Download or read book Fiction and the Frontiers of Knowledge in Europe 1500 1800 written by Richard Scholar and published by Routledge. This book was released on 2016-04-15 with total page 172 pages. Available in PDF, EPUB and Kindle. Book excerpt: The uses of fiction in early modern Europe are far more varied than is often assumed by those who consider fiction to be synonymous with the novel. The contributors to this volume demonstrate the significant role that fiction plays in early modern European culture, not only in a variety of its literary genres, but also in its formation of philosophical ideas, political theories, and the law.
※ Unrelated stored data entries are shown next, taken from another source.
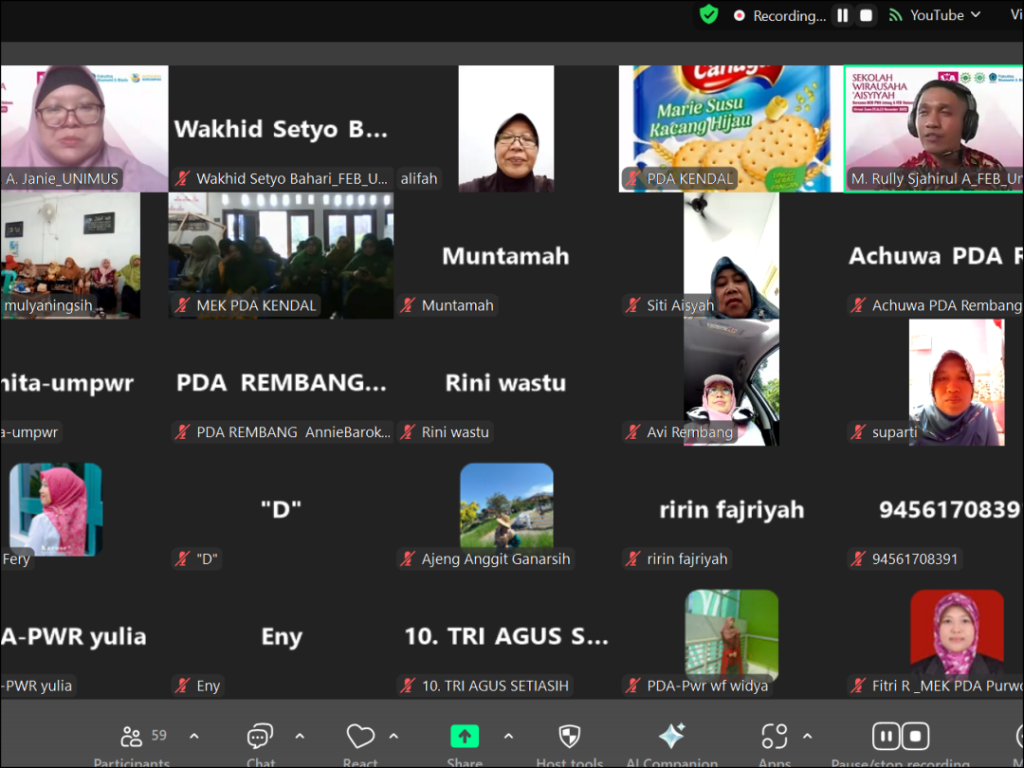Launch AI Companion sparkle icon
Screen dimensions: 1024x768
671,737
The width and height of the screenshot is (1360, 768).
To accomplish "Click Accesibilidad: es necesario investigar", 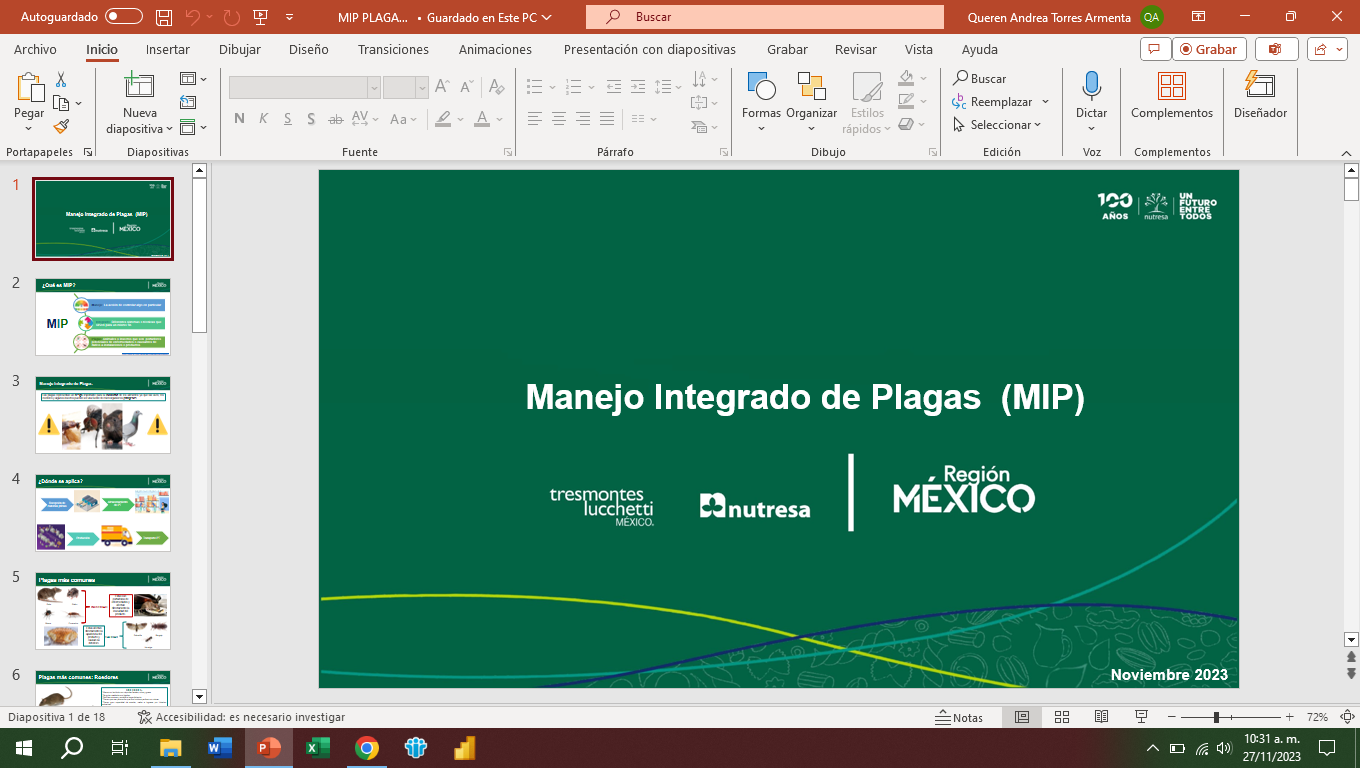I will (242, 717).
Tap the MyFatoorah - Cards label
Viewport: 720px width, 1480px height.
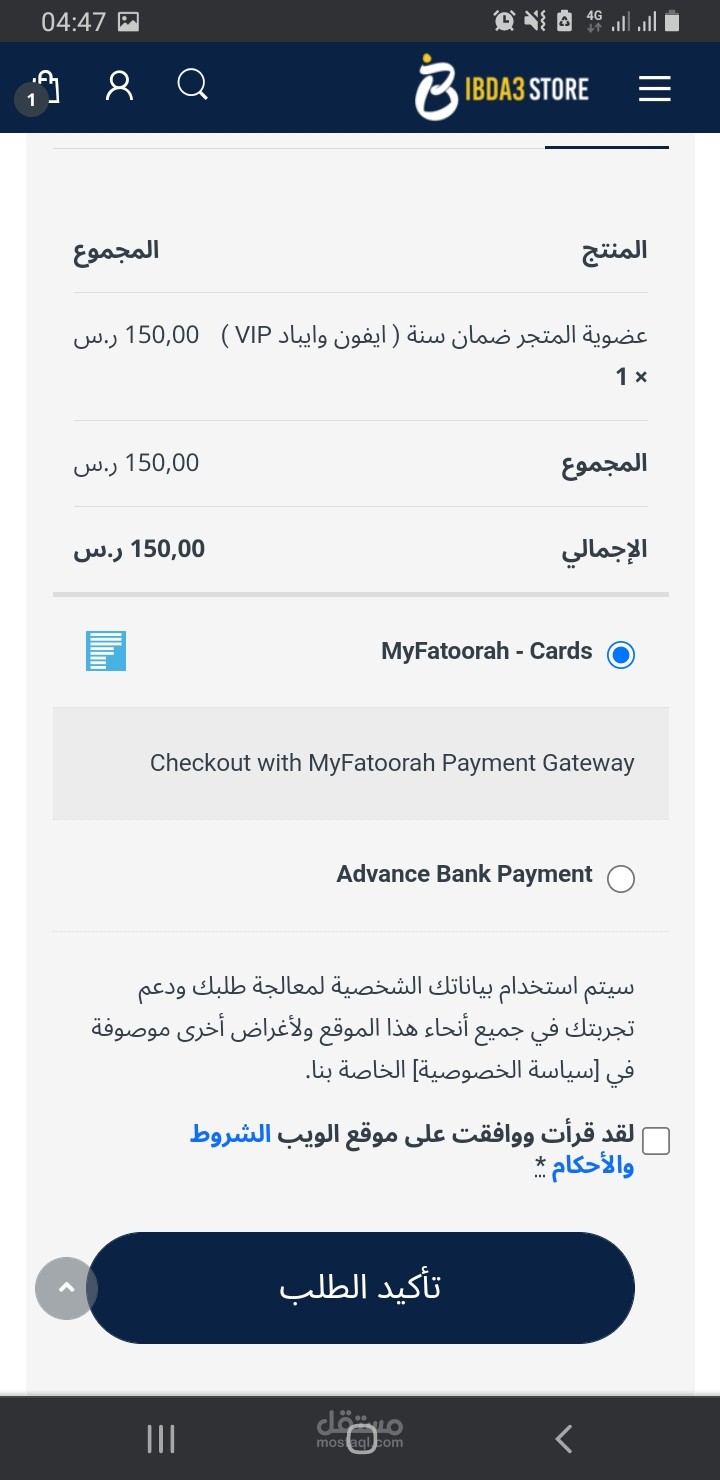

The volume explores these uses of fiction in a series of interrelated case studies, ranging from the Italian Renaissance to the French Revolution and examining the work of, among others, Montaigne, Corneille, Descartes, Hobbes, Locke, and Diderot. It asks: Where does fiction live, and thrive? Under what conditions, and to what ends? It suggests that fiction is best understood not as a genre or a discipline but, instead, as a frontier: one that demarcates literary genres and disciplines of knowledge and which, crucially, allows for the circulation of ideas between them.